## Work instructions
The answer should contain only the lines running from the line with "PowerSchool (93, 1656)" to the end of the material, reproduced verbatim.
.....
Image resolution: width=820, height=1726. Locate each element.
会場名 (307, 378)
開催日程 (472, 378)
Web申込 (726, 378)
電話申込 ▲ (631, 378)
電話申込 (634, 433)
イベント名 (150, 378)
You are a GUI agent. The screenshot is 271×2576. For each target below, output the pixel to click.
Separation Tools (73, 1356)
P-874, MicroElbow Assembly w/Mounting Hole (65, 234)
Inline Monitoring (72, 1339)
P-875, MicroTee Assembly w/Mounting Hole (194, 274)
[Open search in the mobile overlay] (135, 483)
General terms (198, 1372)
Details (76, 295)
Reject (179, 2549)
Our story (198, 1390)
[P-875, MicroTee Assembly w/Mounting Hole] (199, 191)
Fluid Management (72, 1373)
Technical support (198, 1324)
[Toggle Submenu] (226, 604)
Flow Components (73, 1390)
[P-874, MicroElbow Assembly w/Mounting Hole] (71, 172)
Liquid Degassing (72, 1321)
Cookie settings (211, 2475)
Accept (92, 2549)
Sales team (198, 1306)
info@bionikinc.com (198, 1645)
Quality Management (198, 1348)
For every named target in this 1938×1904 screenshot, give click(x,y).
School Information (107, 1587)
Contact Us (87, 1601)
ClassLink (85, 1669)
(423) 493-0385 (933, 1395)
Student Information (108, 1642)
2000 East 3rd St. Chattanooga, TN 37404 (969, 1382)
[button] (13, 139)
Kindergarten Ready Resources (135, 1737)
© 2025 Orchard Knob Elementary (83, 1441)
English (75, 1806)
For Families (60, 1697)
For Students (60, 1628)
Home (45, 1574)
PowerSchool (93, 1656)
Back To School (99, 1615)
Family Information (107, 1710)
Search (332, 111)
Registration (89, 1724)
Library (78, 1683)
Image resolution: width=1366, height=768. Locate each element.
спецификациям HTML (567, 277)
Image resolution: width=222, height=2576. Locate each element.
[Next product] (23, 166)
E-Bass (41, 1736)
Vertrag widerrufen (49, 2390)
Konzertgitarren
.....
## Solution for this exercise
PowerSchool (93, 1656)
Back To School (99, 1615)
Family Information (107, 1710)
Search (332, 111)
Registration (89, 1724)
Library (78, 1683)
Image resolution: width=1366, height=768. Locate each element.
спецификациям HTML (567, 277)
Image resolution: width=222, height=2576. Locate each element.
[Next product] (23, 166)
E-Bass (41, 1736)
Vertrag widerrufen (49, 2390)
Konzertgitarren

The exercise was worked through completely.